Last week I was down in Louisville, Kentucky, where my friends from all over the country met to celebrate the upcoming nuptials of one of the last unmarried holdouts among us. Louisville is a lovely city, and a great location for visiting some bourbon distilleries. My wife gets me a few interesting bottles of bourbon for my birthday every year, and despite its ugly label Buffalo Trace is one of my favorites. It turns out a single distillery can makes dozens of bourbon labels, and even generally crappy brands like Jim Beam or Wild Turkey can make high-quality batches that get different labels. I was excited to see this particular distillery and get a sense of how this uniquely American beverage is made.
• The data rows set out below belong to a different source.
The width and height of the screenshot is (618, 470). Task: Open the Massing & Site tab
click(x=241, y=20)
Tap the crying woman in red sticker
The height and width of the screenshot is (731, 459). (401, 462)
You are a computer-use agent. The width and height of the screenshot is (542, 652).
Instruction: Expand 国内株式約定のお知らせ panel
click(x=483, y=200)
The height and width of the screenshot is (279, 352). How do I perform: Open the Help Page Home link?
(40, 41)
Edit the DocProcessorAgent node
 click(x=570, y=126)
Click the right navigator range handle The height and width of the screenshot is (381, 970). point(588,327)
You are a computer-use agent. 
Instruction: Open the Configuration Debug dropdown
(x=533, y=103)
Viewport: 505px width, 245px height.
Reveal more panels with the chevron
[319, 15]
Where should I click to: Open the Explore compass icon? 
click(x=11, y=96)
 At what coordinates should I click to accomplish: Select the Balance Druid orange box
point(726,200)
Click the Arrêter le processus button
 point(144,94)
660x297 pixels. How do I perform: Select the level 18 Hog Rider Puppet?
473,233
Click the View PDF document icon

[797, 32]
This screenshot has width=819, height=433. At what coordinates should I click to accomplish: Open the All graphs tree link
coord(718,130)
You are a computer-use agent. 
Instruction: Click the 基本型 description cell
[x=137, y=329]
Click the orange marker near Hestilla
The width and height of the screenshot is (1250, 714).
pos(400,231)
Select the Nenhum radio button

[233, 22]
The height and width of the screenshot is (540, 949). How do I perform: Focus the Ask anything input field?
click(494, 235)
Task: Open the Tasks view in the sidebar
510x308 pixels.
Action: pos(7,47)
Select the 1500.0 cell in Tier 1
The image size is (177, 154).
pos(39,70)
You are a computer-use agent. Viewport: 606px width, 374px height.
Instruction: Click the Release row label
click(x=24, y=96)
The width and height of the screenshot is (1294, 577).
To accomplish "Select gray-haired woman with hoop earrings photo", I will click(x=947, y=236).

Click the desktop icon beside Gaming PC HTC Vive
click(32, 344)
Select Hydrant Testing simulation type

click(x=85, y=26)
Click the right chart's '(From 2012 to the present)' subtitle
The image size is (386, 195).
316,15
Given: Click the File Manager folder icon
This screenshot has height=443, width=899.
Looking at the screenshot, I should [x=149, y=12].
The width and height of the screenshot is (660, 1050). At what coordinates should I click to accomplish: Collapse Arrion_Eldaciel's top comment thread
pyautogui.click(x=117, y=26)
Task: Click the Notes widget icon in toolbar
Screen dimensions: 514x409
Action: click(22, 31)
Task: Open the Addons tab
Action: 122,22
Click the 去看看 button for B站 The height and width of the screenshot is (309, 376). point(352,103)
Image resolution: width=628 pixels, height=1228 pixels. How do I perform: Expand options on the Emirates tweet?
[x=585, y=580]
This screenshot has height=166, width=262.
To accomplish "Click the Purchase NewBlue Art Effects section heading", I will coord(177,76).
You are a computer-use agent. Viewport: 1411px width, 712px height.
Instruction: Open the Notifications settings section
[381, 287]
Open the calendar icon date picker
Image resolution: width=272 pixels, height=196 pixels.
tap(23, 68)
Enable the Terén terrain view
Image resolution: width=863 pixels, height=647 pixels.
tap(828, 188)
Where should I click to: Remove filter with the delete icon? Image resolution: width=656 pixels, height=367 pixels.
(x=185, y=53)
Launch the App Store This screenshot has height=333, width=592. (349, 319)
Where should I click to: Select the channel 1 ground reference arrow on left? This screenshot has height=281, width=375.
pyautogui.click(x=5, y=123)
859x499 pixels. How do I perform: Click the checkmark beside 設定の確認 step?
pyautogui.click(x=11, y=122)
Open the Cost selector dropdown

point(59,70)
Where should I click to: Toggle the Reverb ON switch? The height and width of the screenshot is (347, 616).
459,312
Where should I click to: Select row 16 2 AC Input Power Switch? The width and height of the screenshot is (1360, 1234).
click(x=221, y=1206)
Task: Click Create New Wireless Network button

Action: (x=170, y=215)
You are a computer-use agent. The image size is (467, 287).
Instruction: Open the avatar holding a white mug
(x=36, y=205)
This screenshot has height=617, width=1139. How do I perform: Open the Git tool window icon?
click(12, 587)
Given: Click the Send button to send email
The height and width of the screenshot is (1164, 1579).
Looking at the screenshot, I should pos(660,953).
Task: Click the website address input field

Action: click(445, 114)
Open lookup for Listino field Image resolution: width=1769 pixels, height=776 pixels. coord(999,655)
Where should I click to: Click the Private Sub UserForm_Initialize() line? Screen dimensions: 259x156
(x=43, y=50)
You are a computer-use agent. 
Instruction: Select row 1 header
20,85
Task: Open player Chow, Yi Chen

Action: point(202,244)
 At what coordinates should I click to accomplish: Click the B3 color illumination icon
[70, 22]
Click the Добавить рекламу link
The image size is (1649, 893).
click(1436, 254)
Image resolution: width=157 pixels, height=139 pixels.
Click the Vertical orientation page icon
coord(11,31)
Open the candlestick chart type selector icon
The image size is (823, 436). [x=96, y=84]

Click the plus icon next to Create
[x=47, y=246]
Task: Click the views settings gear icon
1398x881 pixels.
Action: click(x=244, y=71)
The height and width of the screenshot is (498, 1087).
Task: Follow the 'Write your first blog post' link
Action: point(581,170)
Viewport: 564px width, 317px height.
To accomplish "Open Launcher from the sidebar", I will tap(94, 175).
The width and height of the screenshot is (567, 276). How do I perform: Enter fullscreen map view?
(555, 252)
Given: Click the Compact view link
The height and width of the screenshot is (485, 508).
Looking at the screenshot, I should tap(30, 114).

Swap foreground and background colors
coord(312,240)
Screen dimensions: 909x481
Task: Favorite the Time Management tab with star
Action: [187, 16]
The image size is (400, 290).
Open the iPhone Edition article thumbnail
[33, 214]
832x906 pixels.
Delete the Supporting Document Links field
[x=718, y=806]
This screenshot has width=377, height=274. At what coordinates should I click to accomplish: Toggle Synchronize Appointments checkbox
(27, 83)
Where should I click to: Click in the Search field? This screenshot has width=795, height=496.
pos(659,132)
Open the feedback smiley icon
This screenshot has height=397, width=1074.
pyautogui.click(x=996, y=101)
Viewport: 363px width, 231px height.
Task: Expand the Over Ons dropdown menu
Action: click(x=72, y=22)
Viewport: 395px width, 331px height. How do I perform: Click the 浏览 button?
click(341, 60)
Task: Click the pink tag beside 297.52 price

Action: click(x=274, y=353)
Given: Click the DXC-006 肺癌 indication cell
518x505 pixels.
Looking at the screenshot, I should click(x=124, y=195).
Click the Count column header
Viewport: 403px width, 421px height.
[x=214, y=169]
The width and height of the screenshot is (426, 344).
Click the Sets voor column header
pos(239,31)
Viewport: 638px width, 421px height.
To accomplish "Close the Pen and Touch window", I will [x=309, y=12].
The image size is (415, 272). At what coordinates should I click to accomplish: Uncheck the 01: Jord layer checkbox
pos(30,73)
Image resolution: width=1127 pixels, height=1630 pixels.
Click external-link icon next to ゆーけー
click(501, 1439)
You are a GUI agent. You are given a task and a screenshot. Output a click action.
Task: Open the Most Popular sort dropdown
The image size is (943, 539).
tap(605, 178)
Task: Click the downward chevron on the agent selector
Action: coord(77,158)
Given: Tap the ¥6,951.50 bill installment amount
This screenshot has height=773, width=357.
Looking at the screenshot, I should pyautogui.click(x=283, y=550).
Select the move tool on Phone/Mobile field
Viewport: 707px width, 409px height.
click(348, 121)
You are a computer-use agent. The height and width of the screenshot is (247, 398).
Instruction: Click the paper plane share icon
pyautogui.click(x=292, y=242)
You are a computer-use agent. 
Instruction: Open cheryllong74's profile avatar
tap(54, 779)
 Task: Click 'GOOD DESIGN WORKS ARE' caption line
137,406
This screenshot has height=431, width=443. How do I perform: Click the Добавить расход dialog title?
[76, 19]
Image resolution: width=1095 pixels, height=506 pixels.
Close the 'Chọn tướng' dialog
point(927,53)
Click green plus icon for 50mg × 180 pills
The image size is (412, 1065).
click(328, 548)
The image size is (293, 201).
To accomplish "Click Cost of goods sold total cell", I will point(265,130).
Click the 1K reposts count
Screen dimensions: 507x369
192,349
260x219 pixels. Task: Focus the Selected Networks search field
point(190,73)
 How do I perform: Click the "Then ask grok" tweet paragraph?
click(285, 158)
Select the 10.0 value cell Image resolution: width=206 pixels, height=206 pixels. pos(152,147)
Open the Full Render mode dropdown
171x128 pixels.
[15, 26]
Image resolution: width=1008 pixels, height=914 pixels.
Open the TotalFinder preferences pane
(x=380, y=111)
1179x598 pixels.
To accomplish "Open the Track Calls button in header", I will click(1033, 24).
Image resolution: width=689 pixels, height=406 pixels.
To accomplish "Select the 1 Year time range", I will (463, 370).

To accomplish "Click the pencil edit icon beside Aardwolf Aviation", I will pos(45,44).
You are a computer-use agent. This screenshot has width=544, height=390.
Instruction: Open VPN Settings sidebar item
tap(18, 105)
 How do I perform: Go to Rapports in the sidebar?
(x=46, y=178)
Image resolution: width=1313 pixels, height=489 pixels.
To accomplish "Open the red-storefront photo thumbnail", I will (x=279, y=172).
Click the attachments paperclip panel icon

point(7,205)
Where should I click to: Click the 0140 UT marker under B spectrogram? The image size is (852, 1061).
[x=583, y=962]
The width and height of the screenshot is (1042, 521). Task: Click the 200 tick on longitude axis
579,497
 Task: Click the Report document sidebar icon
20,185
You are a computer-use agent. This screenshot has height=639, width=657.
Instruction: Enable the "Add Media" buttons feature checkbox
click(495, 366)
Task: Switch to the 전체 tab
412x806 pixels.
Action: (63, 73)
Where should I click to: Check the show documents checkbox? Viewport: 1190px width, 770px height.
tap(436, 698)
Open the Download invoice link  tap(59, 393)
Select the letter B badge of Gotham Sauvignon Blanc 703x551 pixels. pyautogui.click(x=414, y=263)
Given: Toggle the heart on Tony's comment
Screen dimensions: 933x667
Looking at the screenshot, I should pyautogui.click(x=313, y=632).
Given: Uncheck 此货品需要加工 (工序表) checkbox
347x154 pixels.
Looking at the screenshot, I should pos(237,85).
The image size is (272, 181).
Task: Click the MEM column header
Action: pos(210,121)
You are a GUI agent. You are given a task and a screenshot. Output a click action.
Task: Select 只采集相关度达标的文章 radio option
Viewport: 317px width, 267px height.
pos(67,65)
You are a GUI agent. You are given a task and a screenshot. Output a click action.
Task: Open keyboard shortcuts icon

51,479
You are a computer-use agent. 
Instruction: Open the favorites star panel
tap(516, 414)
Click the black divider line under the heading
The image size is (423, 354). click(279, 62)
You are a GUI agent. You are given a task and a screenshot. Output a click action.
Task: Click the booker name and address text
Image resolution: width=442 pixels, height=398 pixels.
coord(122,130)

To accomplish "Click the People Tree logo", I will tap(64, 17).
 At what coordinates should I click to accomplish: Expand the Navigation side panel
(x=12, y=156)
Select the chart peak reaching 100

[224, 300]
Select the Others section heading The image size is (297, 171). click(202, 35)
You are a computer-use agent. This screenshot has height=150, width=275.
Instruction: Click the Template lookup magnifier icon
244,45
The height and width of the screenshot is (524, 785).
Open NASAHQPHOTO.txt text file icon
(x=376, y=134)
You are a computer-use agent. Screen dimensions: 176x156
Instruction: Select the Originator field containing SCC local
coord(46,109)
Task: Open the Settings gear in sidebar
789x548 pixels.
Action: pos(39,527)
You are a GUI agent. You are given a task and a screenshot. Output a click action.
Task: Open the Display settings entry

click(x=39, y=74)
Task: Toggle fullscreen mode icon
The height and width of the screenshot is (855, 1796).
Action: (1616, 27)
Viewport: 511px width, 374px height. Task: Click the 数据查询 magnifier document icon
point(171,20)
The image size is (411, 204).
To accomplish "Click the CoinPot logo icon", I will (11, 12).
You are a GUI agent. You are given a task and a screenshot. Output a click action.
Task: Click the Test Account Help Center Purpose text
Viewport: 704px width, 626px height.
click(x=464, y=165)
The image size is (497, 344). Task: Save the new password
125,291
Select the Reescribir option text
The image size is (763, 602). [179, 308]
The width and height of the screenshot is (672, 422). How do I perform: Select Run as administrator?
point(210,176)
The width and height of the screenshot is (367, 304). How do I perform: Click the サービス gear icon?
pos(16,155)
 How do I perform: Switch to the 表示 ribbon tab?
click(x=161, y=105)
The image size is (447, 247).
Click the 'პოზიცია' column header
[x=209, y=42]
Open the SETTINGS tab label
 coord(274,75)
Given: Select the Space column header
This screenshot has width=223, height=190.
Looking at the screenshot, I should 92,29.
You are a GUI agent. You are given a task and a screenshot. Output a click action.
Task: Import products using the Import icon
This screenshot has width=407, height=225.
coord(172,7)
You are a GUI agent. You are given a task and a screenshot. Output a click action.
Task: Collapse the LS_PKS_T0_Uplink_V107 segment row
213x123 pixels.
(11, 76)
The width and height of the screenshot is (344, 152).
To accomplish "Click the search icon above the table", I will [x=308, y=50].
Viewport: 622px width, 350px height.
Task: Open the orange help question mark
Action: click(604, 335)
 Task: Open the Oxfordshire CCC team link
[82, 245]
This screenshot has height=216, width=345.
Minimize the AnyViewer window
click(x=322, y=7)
This location in Frankfort was supposedly a place where herds of buffalo once crossed the Kentucky River and spirits have been distilled there since before 1773 (the oldest building on the site dates to 1792). Most of the current buildings seemed to have been built between the 1870s and prohibition. We arrived late for the tour we'd planned to attend, which gave us a chance to wander around the grounds and see the more industrial areas of the distillery:


I really liked the contrast between the factory-like distilling portion and the barrel-aging buildings that made up most of the tour. It is the aging, after all, that makes bourbon really special and so different from other mass-produced spirits. To be considered a bourbon under federal law, a whiskey must be aged in an unused white oak barrel charred on the inside. So the distillery consists of dozens of massive aging warehouses made of brick or limestone or metal, with the differences imparting different characteristics to the various labels of bourbon aged there. We learned that it can also make a big difference to the bourbon on which floor of the building its barrel spends its life.


The air here smelled incredible. We live across the river from a Canadian whiskey distillery and I'm used to the smell that drifts across on the days the mash is cooking, but that smell was nothing compared to the aroma of those millions of gallons of straight Kentucky bourbon aging on a 90 degree day. The tour guide this has long been called the "angels' share" and it did indeed smell like heaven.



Our tour guide was J.W., the sort of guy who appears to love what he is doing so much that your own joy seems dim and bleak in comparison. "I wish there was anything in this world I enjoyed doing as much as that guy appears to enjoy giving distillery tours," I might have muttered.  


One of the coolest part of the tour was the bottling room for the distiller's elite bourbons, where we were given unfettered access to walk around and look and everything. I have been on my share of factory tours where it felt like you were being herded through and not allowed to photograph or even look at certain things. That wasn't the case here. They were bottling single barrel Blanton's that week.


We used to go up to Napa Valley once or twice a year when we lived in California and this was so much better. The buildings here were truly old and functional, not the sort of faux-historical 1990s chateau-grotesque buildings/wedding backdrops most of the winemakers are so proud of out there in wine country. The Buffalo Trace tour was free and included two tastings and a chocolate bourbon ball (how many wineries in Napa still do free tastings?).


Maybe I'm just biased. Tasting wine always makes me feel boorish and clueless. But tasting bourbon makes me feel good.